**AVAILABLE DATA:**
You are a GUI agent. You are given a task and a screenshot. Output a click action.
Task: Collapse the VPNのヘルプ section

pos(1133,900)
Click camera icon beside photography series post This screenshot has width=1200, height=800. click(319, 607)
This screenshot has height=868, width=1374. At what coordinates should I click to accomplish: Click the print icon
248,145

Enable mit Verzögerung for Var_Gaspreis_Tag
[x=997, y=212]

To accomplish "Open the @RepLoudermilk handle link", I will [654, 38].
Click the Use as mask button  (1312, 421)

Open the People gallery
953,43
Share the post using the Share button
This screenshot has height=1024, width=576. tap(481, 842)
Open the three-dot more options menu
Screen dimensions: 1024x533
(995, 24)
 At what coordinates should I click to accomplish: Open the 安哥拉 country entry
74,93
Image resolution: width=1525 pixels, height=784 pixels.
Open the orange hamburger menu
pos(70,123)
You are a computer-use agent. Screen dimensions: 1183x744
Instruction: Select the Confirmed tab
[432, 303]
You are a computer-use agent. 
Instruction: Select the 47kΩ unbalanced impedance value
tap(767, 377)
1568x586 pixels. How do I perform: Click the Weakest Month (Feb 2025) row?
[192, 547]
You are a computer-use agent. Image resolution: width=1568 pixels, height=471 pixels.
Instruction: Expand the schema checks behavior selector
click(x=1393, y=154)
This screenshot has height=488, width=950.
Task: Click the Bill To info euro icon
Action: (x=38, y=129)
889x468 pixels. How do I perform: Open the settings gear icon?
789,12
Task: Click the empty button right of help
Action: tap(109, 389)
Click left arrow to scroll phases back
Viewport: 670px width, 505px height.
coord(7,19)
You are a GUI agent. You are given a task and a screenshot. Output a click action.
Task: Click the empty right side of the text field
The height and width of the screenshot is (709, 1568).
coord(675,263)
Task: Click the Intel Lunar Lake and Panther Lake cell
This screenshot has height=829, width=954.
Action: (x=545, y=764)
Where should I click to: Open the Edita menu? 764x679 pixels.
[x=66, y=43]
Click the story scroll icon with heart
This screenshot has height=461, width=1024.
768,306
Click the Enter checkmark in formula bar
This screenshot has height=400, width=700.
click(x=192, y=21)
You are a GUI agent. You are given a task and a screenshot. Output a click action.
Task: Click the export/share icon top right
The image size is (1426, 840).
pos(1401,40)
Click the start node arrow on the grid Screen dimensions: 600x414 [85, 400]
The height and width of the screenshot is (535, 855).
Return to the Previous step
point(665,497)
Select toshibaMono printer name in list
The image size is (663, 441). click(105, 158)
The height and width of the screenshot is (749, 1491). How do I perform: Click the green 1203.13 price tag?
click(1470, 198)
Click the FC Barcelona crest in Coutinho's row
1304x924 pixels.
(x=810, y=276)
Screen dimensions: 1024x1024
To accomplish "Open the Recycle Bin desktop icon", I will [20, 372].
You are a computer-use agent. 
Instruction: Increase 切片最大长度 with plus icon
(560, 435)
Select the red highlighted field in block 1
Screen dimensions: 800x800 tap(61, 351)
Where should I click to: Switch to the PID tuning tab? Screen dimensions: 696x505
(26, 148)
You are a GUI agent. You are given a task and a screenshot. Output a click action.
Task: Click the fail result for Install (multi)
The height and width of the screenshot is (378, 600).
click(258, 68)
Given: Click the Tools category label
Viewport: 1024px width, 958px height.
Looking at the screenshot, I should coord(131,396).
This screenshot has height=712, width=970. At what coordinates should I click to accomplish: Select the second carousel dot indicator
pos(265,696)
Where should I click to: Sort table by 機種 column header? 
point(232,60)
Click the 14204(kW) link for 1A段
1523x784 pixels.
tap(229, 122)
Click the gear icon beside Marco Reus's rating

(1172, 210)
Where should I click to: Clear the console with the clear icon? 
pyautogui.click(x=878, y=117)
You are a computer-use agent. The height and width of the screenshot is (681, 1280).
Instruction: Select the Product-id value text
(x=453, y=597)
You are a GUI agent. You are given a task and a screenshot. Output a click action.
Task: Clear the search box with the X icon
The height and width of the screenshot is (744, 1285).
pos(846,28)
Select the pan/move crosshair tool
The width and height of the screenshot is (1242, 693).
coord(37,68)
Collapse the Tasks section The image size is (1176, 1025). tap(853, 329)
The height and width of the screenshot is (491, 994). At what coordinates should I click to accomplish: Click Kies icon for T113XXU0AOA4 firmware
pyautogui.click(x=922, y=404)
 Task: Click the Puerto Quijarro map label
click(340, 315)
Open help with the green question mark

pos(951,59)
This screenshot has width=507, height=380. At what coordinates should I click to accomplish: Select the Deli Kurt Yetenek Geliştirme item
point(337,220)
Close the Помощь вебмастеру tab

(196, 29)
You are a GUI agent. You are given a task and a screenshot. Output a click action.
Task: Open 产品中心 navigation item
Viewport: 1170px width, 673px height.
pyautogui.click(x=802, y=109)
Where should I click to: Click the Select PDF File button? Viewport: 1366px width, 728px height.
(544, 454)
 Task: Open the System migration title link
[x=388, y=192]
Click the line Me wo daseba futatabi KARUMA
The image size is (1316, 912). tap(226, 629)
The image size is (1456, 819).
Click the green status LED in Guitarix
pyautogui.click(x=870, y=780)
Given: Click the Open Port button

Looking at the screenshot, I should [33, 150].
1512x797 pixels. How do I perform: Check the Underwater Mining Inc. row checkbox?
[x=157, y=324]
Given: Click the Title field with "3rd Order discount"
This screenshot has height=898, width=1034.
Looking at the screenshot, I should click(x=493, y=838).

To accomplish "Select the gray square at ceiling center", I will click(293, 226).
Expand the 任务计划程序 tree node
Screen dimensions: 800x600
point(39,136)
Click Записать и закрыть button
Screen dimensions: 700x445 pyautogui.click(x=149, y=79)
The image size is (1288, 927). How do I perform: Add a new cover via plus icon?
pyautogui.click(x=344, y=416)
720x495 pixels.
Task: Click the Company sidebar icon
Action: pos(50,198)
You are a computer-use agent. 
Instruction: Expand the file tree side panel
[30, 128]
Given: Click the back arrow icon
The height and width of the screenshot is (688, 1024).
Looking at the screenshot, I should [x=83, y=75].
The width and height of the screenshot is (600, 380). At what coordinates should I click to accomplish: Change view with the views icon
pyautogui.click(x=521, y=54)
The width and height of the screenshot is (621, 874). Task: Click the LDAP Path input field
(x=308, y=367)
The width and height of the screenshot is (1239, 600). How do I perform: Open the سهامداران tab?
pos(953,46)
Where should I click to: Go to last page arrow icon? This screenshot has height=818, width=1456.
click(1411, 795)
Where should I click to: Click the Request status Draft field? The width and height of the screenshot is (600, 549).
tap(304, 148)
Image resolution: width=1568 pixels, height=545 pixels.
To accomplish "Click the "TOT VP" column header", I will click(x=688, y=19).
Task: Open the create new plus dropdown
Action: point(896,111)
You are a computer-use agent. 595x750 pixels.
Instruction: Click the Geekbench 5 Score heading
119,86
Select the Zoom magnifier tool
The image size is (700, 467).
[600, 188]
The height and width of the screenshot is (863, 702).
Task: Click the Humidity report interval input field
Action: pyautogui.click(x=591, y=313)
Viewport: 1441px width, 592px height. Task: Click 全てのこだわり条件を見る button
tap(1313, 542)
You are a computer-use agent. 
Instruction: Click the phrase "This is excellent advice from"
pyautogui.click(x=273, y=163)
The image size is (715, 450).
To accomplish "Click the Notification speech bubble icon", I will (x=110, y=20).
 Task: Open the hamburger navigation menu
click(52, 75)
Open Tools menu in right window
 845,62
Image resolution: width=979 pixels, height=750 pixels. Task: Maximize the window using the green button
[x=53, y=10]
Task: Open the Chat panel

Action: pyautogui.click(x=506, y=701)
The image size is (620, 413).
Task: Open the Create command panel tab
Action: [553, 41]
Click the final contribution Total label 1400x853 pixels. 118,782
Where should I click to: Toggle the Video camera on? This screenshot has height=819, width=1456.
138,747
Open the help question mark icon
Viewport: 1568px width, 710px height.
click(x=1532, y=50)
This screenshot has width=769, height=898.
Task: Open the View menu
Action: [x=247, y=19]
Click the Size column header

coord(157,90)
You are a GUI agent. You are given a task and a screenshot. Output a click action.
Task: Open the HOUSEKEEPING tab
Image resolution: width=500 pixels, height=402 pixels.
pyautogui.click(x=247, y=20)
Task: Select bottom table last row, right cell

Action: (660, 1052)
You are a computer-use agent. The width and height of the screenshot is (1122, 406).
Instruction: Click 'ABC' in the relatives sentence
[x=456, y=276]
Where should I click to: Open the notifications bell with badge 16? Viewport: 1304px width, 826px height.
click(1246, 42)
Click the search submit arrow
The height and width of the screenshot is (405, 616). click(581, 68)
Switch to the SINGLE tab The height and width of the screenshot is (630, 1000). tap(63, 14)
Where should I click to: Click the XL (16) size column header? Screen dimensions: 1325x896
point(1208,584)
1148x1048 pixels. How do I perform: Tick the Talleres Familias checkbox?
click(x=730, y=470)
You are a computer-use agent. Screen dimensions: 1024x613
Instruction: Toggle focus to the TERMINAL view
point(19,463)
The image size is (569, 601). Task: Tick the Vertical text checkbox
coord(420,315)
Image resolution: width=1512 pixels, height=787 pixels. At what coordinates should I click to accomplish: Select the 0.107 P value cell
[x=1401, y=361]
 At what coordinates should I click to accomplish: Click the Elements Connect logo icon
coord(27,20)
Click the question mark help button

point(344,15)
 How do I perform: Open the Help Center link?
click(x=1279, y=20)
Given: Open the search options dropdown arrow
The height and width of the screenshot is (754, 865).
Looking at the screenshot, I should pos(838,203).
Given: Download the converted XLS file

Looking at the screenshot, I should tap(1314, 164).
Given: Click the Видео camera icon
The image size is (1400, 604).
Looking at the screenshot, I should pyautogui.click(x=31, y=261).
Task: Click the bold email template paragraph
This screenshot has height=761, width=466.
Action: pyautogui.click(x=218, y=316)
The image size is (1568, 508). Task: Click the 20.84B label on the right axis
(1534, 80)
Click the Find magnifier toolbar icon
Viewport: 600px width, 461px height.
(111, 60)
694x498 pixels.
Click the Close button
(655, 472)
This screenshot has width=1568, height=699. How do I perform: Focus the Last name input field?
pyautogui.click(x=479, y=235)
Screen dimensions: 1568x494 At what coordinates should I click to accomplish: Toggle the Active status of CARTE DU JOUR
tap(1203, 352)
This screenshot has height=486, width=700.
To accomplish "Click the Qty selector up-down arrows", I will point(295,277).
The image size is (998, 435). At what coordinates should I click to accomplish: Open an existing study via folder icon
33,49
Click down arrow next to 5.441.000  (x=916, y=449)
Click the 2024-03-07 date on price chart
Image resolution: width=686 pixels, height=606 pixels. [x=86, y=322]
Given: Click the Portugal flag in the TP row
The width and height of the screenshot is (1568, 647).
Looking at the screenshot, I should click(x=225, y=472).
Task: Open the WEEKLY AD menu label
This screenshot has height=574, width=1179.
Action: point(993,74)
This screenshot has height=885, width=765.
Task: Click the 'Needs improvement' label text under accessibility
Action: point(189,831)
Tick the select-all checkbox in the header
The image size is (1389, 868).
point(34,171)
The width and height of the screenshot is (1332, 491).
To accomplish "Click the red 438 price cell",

**YOUR TASK:** Within the entries, find all lines holding "node" and copy each one.

**SOLUTION FOR THIS PROBLEM:**
Click the start node arrow on the grid Screen dimensions: 600x414 [85, 400]
Expand the 任务计划程序 tree node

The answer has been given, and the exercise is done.